Roasted Red Pepper Harissa
- 4 garlic cloves
- 1/2 cup olive oil
- 1/2 teaspoon caraway seeds
- 1/2 teaspoon coriander seeds
- 1/2 teaspoon cumin seeds
- 1/4 teaspoon black peppercorns
- 6 roasted red peppers from a jar, seeds removed
- 1 fresh red chile (such as cayenne or Fresno), halved, seeds removed
- 1 tablespoon red wine vinegar
- 1/2 teaspoon sugar
- Kosher salt
- A spice mill
- Cook garlic and oil in a small saucepan over medium until garlic is tender, 10-15 minutes.
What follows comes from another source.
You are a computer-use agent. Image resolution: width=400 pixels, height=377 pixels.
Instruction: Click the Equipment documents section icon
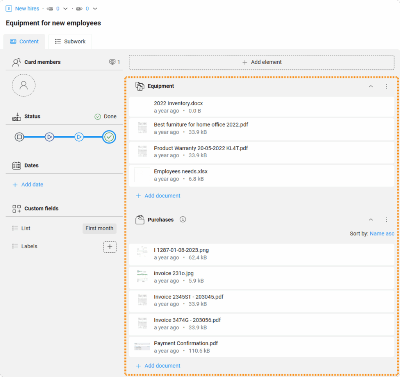point(140,86)
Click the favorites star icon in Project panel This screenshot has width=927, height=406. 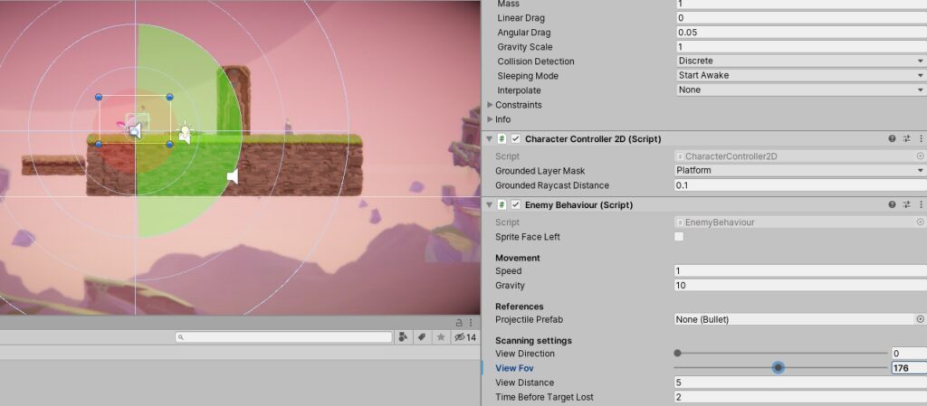click(441, 337)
Let cool.
- Meanwhile, toast caraway seeds, coriander seeds, cumin seeds, and peppercorns in a dry small skillet, tossing often, until fragrant, about 2 minutes. Let cool; finely grind in spice mill.
- Blend spices, garlic and oil, roasted red peppers, chile, vinegar, and sugar in a blender until smooth; season with salt.
- Harissa can be made 1 day ahead. Cover and chill.
garlic, olive oil, caraway seeds, coriander seeds, cumin seeds, black peppercorns, red peppers, fresh red chile, red wine vinegar, sugar, kosher salt, a spice mill
Taken from www.epicurious.com/recipes/food/views/roasted-red-pepper-harissa (may not work)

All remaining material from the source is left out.